Current statistics and future trends

I did some digging after
talking to Rick and found out some interesting statistics which vindicate his
perspective. Technology research organization Gartner predicts by the end of 2014 that “at least 10 percent
of enterprise email will be based on a cloud or software-as-a-service model.
This is continued to rise to at least 33 percent by the end of 2017.”

According to whitepaper
from Rackspace.com titled “The Case
for Hosted Exchange
,”
the following (Figure A) represents
the Monthly TCO (Total Cost of Ownership) figures for on-premise versus hosted exchange:

Figure A

Google
Apps for Business

pricing is even simpler. (Figure B)

Figure B

Personally I prefer Google
Apps hosted email solutions

over Microsoft’s, not because I write for the “Google in the Enterprise”
blog but because I agree with some of Rick’s concerns about the ongoing
relevance of Microsoft and I find the Google pricing scheme more attractive.

In both cases there is
no server hardware, in-house software, data center cost or backup expense. Users
access their data from any location using an array of devices. A scheduled
power outage would have meant little to nothing if Rick’s company had hosted
email in place.

Making the call

Rick’s change in
perspective was probably based both on emotion and logic, but I think he
operated from a rational basis in both categories. Email maintenance is slowly
being perceived as work which is more “custodial” and less “innovative.”
IT professionals are engaged in an ongoing evolution of bringing value to the
business. When it comes down to it, what improves a structure more – mopping
the floor or building an addition?

Hosted email isn’t a
magic solution completely free of drawbacks. There are still significant
concepts such as data migration, access configuration, user training, security,
compliance and SLAs to contend with. A careful analysis of the pros and cons
must be measured by all decision makers whether in IT, Finance, HR, or other
relevant departments.
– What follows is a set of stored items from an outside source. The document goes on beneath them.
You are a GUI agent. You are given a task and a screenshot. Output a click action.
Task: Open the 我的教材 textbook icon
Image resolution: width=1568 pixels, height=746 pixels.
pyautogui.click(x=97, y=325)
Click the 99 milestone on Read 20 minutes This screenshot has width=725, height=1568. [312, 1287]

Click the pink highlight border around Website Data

When properly planned
and executed
,
however, it’s not just the data and services which get shifted out of the
organization, but the headaches and distractions as well – and perhaps even the
rekindling of a system administrator’s creative love for technology.

In this case the facts –
and not marketing propaganda or website advertisements – convinced Rick of the
reality of the situation at hand and the next step in his approach to the
future. It will be interesting to see how it pans out for him as well as
organizations elsewhere.